出典

'''

恋愛映画愛憎記+東京ラブストーリー最高
※本当に長いし、読む方への配慮が欠落しています
恋愛映画が好きです。という表現はまるで適切ではないんですけど、詳に言うと、なんか人間の煮凝りみたいな部分を垣間見れて時々綺麗な画が見れたりする映像を観てああだこうだ言うのが趣味です。なので私の好んで見る恋愛映画は爽快感がある物とか余命いくばくもない系とかではないです。人間の汚い部分が見たくて見るのですが、汚さに納得がいくかどうかで映画自体の評価が180度変わるのも恋愛映画の特徴です。そのため観てブチ切れて終わる確率とすごく気に入る確率が大体9:1という、もうやめろよくらいの打率になっています。以上私の恋愛映画に対するスタンスです。
菊池風磨くんが出ているもっと超越した所へ。という映画を観てきました。以下ネタバレ含む感想のような雑記
SexyZoneさんが出てる映画とかドラマは信条的にNGなもの以外は見るようにしているんですが今回は元々自分のテリトリーの映画っぽいのとヒモの菊池風磨くんということで楽しみにしてました。
よかったところ:菊池風磨くんの背中が美しかった セットが可愛かった クズの千葉雄大が可愛かった 役者さんみんな上手かった
・・・・この時点でお察しかなって感じではあるんですけど面白かったか面白くなかったかで言えば面白かったです。ただその面白さの内容がnot for meだったかな…。下北沢の小劇場でやる内容の演劇をスクリーンでやるという試みがなされていて、おそらくそれが根幹の映画であり、そのやりたいことがきちんと伝わっているという点では成功なのだと思います。私に合わなかっただけで
千葉雄大のキャラは打算で女といるところ含めて可愛かったけどだとしたら最後のセリフが意味わかんないなと思うし色々令和チェック大丈夫かなみたいなところがありました。コンプラ度外視しても「こういう属性のキャラのやりそうなこと」と「このキャラのやりそうなこと」は似てても根本的に違うしそれが分けて考えられてないのかなっていうところが結構全体的にあった やっぱセクシャルとか色々な病気を中途半端に扱ってるのは作品の善し悪し別にしてもちょっと…
一緒に見たフォロワーと「クズを謳ってる割にヤリチン0人なんだ」みたいな話したけどそれも含めて、視点が女側にしかない話だったような印象もある。女の視野で見えているものしか描いてないからもし外に他の女がいても描かれてないだけなのではとか。基本的に部屋の中以外のシーンが描かれないのでそれも狙ってるのかもしれませんが
結果クズと共存して生きていくっていうオチの付け方は嫌いじゃないんですけどちょっと納得感がなさすぎるというか、似たような流れでも愛がなんだは凄いよくできてたんだな…って再確認できたので愛がなんだまた観たくなった
あっちゃんの部屋のディティールとか衣装直すシーンはすごく良かったのでもっと見たかった。風俗の部屋も可愛かったし美術は素晴らしかったです。

'''

提供情報
'''

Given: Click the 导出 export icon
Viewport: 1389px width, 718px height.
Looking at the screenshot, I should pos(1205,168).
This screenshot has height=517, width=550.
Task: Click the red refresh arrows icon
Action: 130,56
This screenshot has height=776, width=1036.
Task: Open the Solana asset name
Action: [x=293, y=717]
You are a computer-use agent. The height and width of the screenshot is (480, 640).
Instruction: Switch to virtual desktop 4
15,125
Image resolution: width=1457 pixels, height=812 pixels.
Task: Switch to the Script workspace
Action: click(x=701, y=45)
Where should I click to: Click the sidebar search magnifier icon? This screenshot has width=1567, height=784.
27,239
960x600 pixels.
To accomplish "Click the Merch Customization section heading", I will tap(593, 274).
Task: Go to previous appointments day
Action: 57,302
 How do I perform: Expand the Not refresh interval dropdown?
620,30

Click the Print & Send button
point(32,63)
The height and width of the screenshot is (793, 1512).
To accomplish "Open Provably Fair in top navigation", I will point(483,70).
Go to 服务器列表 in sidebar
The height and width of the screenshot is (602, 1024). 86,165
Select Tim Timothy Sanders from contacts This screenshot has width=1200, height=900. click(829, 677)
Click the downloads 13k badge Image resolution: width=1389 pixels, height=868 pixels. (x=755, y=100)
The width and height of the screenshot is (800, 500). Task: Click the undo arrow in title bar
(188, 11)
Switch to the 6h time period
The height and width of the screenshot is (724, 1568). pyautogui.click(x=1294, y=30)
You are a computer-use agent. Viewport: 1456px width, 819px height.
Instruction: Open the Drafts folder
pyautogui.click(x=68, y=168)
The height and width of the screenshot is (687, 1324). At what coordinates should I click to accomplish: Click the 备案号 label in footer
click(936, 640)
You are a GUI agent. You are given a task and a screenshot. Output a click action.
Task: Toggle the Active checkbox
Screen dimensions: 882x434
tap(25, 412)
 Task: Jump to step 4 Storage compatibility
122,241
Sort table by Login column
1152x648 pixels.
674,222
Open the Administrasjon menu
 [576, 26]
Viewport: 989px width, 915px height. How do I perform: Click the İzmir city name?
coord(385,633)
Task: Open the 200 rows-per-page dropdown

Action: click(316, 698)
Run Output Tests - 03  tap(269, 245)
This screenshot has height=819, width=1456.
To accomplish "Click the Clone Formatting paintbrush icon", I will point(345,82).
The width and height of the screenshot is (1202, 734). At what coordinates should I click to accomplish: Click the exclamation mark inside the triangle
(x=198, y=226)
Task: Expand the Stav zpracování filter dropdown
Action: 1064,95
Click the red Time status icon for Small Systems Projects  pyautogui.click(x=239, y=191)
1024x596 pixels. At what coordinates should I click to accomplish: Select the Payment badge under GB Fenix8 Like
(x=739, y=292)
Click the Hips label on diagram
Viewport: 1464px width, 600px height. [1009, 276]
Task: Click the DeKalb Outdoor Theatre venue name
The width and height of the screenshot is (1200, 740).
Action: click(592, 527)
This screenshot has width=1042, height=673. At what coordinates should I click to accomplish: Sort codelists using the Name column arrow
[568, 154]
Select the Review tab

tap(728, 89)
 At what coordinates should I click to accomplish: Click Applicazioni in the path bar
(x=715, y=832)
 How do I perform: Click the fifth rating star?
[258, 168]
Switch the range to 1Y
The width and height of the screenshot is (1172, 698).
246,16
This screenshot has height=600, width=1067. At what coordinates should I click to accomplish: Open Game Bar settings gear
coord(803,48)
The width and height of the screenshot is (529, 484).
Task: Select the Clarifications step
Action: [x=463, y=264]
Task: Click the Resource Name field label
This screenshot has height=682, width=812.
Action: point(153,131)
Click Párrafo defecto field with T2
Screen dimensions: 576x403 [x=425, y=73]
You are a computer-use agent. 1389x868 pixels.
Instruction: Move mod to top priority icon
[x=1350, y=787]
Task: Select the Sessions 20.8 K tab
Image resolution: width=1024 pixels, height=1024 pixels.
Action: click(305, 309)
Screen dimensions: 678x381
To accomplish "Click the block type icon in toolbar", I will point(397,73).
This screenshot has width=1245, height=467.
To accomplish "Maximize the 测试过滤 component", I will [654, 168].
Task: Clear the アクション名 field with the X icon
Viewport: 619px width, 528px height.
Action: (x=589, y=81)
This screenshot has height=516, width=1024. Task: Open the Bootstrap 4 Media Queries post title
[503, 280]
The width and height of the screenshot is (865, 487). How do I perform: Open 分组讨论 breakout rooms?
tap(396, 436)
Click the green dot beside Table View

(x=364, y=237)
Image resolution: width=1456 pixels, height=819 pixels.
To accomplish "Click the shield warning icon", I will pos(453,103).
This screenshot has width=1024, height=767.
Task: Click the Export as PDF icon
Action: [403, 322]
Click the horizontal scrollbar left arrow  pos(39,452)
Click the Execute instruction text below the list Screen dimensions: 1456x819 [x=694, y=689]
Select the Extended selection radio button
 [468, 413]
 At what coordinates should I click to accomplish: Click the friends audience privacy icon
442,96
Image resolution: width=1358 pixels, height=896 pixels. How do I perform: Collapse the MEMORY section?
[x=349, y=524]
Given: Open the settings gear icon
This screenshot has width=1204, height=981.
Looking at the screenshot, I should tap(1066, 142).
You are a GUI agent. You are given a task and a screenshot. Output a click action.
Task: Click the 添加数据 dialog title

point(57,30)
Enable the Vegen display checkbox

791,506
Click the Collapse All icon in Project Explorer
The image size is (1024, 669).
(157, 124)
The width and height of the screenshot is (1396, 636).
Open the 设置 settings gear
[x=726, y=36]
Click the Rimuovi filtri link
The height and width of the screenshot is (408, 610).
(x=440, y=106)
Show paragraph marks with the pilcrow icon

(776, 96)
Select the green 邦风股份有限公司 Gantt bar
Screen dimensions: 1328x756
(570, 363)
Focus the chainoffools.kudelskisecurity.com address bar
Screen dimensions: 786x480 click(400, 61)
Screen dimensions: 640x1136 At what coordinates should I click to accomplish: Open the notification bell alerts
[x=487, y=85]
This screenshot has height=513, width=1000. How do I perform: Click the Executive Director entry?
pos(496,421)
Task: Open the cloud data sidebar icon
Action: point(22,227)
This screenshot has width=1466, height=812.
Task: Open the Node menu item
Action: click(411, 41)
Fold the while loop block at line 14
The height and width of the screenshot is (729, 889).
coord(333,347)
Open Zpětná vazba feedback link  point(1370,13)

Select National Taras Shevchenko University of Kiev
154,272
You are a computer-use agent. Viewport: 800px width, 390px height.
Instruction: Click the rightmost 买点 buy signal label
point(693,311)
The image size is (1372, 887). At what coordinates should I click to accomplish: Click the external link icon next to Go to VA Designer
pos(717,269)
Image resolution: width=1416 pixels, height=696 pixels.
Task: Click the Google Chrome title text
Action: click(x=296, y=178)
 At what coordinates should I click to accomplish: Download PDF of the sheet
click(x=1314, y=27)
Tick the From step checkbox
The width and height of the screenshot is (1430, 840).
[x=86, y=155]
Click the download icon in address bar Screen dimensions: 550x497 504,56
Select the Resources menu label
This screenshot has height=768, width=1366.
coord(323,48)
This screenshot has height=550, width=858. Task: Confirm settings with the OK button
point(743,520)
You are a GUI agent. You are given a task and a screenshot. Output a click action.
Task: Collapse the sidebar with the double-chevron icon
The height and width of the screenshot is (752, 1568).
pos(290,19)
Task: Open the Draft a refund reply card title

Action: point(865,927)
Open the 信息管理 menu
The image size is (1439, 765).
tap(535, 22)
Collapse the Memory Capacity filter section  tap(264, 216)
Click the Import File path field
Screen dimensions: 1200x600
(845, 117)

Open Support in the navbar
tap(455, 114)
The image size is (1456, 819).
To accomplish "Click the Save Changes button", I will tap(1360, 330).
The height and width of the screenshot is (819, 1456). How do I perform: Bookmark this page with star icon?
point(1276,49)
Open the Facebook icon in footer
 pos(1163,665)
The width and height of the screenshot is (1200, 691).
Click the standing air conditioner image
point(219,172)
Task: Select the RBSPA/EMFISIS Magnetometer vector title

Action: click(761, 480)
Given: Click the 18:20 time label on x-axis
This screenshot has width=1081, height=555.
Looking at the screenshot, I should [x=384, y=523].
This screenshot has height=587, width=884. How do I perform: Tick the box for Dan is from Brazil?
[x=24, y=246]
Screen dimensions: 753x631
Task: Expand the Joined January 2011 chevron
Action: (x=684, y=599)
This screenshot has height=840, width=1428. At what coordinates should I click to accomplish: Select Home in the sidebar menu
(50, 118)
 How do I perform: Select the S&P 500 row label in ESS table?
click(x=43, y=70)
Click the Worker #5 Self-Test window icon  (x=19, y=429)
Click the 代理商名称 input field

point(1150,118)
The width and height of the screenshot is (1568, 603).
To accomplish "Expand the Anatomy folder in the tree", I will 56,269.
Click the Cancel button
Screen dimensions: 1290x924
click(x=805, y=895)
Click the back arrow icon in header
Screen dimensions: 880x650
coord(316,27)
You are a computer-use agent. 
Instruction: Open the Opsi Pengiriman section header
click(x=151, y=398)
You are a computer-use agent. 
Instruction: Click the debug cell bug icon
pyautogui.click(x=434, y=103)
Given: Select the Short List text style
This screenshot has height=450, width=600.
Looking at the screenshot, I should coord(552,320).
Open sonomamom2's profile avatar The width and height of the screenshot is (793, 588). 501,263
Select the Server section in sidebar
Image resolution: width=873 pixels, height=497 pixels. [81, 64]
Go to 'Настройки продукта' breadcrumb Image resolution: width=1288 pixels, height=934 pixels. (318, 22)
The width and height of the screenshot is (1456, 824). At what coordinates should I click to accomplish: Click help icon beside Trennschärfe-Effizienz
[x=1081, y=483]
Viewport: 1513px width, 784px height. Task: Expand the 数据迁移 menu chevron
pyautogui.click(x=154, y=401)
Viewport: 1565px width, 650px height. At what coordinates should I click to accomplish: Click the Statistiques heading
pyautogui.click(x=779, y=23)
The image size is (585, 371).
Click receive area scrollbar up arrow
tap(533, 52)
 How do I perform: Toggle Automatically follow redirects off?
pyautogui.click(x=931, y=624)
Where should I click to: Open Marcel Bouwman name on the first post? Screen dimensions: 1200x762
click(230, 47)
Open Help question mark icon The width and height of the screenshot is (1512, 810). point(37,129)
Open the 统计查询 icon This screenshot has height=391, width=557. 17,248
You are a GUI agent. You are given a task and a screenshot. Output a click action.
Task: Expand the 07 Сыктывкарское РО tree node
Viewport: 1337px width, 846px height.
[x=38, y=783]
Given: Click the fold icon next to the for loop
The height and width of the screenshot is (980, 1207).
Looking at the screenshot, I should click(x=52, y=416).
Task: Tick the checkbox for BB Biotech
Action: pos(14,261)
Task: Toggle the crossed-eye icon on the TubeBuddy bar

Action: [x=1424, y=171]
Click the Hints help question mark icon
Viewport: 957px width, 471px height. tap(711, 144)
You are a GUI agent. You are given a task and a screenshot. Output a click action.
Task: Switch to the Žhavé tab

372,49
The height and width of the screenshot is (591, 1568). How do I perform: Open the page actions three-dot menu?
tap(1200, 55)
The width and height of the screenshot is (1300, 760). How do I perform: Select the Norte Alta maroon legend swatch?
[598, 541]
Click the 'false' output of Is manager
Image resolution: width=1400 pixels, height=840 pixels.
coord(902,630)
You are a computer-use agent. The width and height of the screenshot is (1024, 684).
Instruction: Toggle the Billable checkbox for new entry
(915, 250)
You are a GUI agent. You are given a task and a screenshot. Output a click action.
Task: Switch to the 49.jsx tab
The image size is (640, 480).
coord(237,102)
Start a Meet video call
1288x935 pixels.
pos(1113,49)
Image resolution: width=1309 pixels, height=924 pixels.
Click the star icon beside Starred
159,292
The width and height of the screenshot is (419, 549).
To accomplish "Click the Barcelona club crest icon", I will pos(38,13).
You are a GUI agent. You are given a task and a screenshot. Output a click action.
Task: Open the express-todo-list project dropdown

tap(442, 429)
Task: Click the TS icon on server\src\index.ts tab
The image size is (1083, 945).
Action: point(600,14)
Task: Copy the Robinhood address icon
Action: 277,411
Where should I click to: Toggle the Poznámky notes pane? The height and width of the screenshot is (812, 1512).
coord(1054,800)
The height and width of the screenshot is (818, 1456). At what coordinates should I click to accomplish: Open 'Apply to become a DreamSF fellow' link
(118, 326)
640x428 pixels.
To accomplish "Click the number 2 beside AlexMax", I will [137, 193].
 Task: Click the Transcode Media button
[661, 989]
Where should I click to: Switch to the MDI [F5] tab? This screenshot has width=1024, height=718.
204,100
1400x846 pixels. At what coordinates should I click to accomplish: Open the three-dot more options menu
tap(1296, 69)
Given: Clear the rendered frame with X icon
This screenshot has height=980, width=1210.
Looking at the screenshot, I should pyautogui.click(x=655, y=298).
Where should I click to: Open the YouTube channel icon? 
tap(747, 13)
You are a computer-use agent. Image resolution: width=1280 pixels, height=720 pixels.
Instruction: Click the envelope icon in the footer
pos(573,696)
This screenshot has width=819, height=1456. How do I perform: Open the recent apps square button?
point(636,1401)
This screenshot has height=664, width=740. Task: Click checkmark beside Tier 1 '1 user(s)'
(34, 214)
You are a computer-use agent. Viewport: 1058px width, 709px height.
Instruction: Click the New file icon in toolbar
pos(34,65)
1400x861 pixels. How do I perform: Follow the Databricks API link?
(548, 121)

'''

やること
1/ 次の(a)〜(c)がこの感想文の内容と合っているかを「はい」か「いいえ」で判定し、根拠となる本文の言葉を正確に引用してください。(a) 筆者が恋愛映画を観てブチ切れて終わる確率とすごく気に入る確率は、大体9対1である。(b) 筆者はこの映画を一人で観た。(c) 筆者はこの映画の美術を高く評価している。
2/ この感想文のうち、「よかったところ:菊池風磨くんの背中が美しかった セットが可愛かった クズの千葉雄大が可愛かった」で始まり「し美術は素晴らしかったです。」まで続く部分を一字も変えずに書き写してください。

課題ごとの結果
1/
(a) はい。「観てブチ切れて終わる確率とすごく気に入る確率が大体9:1」
(b) いいえ。「一緒に見たフォロワーと」
(c) はい。「美術は素晴らしかったです」

2/
よかったところ:菊池風磨くんの背中が美しかった セットが可愛かった クズの千葉雄大が可愛かった 役者さんみんな上手かった
・・・・この時点でお察しかなって感じではあるんですけど面白かったか面白くなかったかで言えば面白かったです。ただその面白さの内容がnot for meだったかな…。下北沢の小劇場でやる内容の演劇をスクリーンでやるという試みがなされていて、おそらくそれが根幹の映画であり、そのやりたいことがきちんと伝わっているという点では成功なのだと思います。私に合わなかっただけで
千葉雄大のキャラは打算で女といるところ含めて可愛かったけどだとしたら最後のセリフが意味わかんないなと思うし色々令和チェック大丈夫かなみたいなところがありました。コンプラ度外視しても「こういう属性のキャラのやりそうなこと」と「このキャラのやりそうなこと」は似てても根本的に違うしそれが分けて考えられてないのかなっていうところが結構全体的にあった やっぱセクシャルとか色々な病気を中途半端に扱ってるのは作品の善し悪し別にしてもちょっと…
一緒に見たフォロワーと「クズを謳ってる割にヤリチン0人なんだ」みたいな話したけどそれも含めて、視点が女側にしかない話だったような印象もある。女の視野で見えているものしか描いてないからもし外に他の女がいても描かれてないだけなのではとか。基本的に部屋の中以外のシーンが描かれないのでそれも狙ってるのかもしれませんが
結果クズと共存して生きていくっていうオチの付け方は嫌いじゃないんですけどちょっと納得感がなさすぎるというか、似たような流れでも愛がなんだは凄いよくできてたんだな…って再確認できたので愛がなんだまた観たくなった
あっちゃんの部屋のディティールとか衣装直すシーンはすごく良かったのでもっと見たかった。風俗の部屋も可愛かったし美術は素晴らしかったです。